What the hell has happened to my blog?
I remember back in the day I used to write about important political issues, significant events of the day and cutting edge social commentary. At the very least, they were tales with a strong moral message for the family. These days it seems my blog is more self-obsessed than ever, which probably goes a fair way to explaining why I find myself with nothing to write about so often.
Well forgive my sudden change of tack, but I feel compelled this week to jump back on the “look how important I am” bandwagon for just a moment, because while the degree to which I take anything seriously is debatable, this stuff matters.
Last week a government report named the Finkelstein Review was released, providing recommendations for reforms to the Australian media system. In broad terms, it didn’t really say anything revolutionary: media standards are something we should be concerned about, but really it's not that bad. It turns out the idiocy at News of the World was specifically an English problem.

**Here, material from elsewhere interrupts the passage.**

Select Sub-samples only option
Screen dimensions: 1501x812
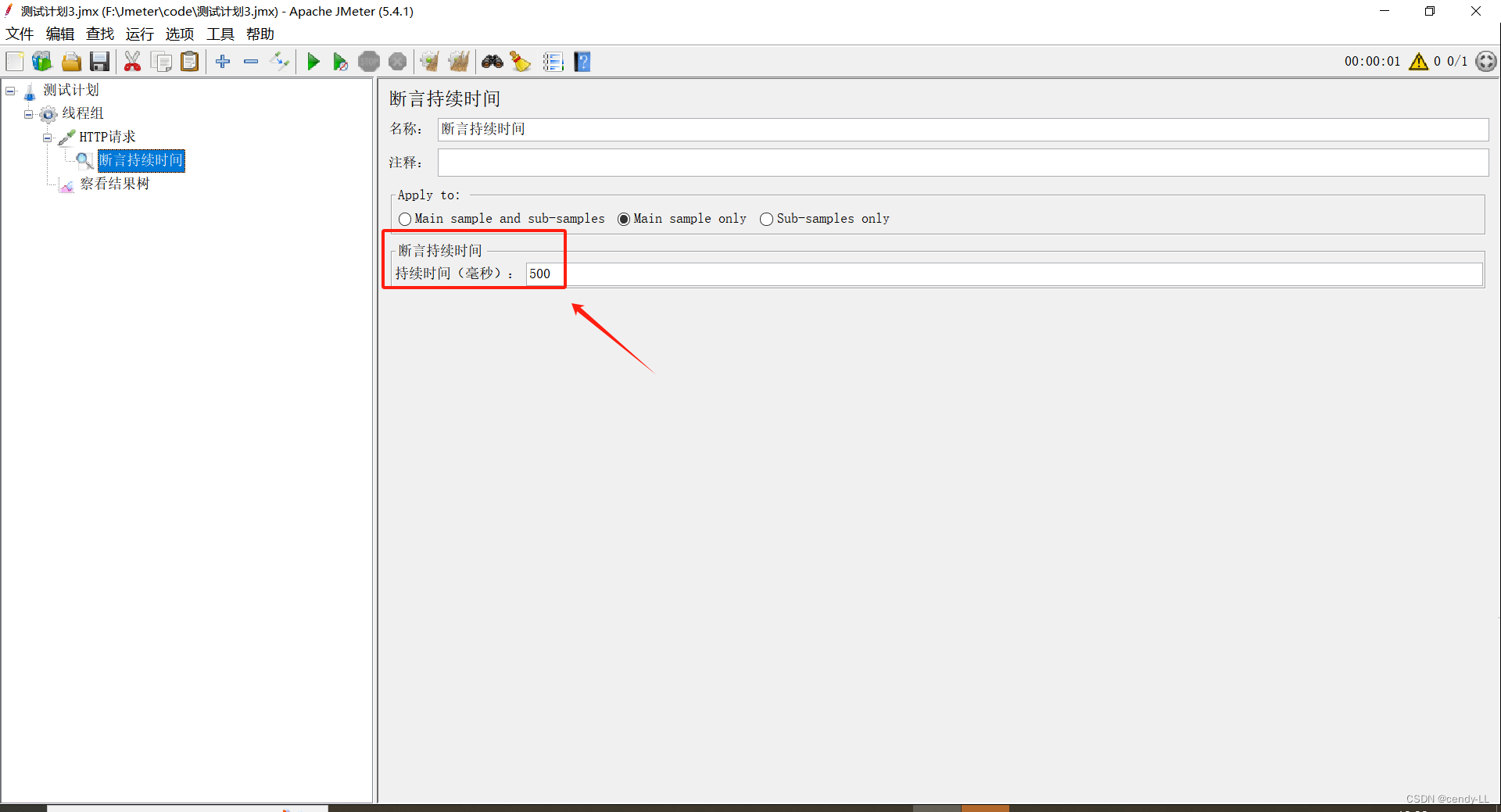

Better luck next witch hunt.
But one sneaky recommendation the review makes is the overhauling of the decentralised self-regulatory bodies used by existing media companies, and the establishment of a government controlled licensing and regulatory board.

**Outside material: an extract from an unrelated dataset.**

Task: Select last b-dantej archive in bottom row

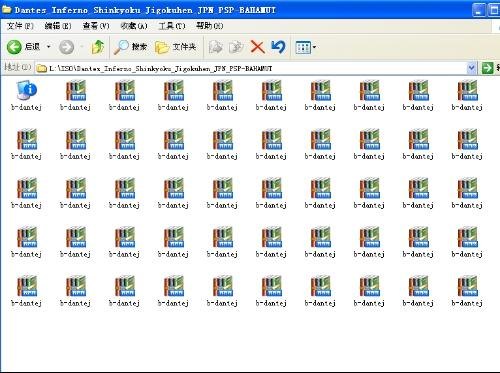Action: click(x=467, y=291)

No two ways about it; this is flat out wrong.
The idea behind the proposal is that in the digital age it is far too easy for any hack with a smart phone to call himself a journalist and upload whatever content he likes to the internet, regardless of accuracy, propriety or ethics. The council would require all reporters with the Australian media industry and, interestingly, all producers of blogs with more than 41 hits per average day, to be registered as licensed journalists.

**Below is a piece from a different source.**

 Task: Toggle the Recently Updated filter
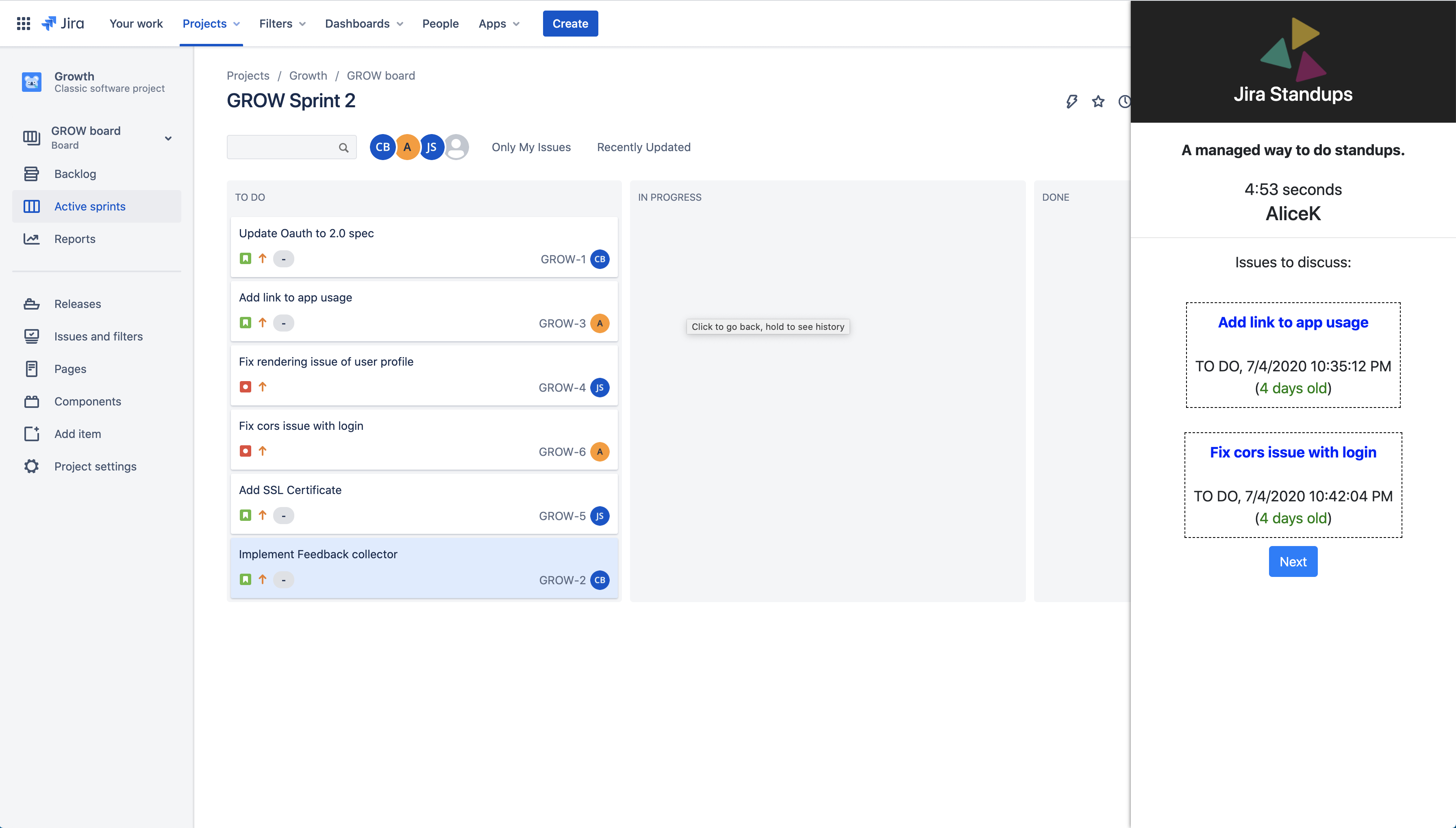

This isn’t a new idea; the idea of a journalism license to prove intellectual capacity and responsibility in the press has been around for decades. And as attractive as it sounds (I'll be the first to publicly lambaste the Australian media for shoddy quality. I'm also fairly quick to use the word 'lambaste' in general. I really like it), the reason we don’t do it has been around for just as long: You don’t get to tell me what I can and can’t write in a liberal democracy.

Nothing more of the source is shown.